DATA PROVIDED below:
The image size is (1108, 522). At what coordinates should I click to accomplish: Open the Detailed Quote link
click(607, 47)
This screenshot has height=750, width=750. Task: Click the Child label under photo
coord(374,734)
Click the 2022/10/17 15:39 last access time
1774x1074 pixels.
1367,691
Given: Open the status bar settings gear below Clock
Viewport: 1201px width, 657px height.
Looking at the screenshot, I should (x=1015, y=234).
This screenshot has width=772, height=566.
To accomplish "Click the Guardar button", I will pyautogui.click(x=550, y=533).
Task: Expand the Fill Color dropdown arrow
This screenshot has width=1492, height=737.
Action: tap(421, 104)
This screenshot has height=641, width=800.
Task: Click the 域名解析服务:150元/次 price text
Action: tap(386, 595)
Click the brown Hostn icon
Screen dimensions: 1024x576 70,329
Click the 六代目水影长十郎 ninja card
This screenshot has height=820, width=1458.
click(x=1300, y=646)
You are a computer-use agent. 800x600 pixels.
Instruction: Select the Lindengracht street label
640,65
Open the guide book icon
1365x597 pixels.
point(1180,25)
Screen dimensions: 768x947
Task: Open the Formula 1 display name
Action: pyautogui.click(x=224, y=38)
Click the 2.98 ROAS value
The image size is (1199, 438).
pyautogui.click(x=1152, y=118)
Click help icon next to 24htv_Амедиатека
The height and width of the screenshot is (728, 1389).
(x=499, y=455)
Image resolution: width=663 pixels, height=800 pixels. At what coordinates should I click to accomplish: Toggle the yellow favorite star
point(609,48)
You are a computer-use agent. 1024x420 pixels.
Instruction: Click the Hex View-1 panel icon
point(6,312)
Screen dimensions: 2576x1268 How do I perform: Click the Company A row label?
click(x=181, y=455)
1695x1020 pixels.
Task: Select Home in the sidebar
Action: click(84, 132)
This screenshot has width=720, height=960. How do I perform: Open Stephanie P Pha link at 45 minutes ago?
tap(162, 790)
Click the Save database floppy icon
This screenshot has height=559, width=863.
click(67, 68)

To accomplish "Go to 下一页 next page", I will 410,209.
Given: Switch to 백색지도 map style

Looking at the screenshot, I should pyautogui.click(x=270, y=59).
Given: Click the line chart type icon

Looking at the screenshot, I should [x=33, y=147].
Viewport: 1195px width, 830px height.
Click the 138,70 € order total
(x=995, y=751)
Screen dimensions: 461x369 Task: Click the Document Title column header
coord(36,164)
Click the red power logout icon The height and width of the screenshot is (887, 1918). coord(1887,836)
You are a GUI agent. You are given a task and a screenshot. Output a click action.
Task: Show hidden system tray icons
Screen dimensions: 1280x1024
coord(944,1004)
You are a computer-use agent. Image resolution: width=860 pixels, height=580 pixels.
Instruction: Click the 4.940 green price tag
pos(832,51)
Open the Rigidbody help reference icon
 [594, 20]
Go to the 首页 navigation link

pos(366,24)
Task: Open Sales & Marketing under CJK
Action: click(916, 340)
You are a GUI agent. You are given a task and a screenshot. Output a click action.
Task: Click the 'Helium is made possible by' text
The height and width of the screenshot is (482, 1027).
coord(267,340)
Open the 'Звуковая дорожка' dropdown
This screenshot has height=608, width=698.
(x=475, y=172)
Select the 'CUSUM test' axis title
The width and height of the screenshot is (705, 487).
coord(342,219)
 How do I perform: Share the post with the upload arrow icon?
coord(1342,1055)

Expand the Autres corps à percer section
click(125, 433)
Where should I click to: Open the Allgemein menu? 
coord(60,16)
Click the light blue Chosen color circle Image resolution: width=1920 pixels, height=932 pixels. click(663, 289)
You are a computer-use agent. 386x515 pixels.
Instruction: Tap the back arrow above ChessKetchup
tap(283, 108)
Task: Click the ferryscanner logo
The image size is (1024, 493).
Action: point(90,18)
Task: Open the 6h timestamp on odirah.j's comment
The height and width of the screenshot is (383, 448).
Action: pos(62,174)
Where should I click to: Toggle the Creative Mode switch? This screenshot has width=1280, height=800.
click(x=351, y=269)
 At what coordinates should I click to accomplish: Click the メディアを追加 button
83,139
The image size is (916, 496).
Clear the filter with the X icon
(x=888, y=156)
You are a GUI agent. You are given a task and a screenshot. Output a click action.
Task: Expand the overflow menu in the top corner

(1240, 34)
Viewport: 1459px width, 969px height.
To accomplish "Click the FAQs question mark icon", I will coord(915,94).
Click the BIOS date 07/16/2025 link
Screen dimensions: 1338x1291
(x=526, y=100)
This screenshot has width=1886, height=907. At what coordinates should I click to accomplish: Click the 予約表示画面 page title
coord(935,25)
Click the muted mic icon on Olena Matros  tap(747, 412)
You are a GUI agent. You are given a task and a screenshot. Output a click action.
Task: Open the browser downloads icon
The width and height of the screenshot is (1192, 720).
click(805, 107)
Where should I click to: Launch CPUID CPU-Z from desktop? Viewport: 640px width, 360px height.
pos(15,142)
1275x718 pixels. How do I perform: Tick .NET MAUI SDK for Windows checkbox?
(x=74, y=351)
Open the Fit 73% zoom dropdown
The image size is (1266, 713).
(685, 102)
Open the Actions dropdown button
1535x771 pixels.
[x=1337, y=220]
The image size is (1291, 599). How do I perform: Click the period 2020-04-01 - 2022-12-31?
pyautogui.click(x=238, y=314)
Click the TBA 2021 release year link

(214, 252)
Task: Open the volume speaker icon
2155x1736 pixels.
End of DATA PROVIDED.
● TASK GOAL:
Show all lines from the entries that hold "next".

● TASK OUTPUT:
Click help icon next to 24htv_Амедиатека
To accomplish "Go to 下一页 next page", I will 410,209.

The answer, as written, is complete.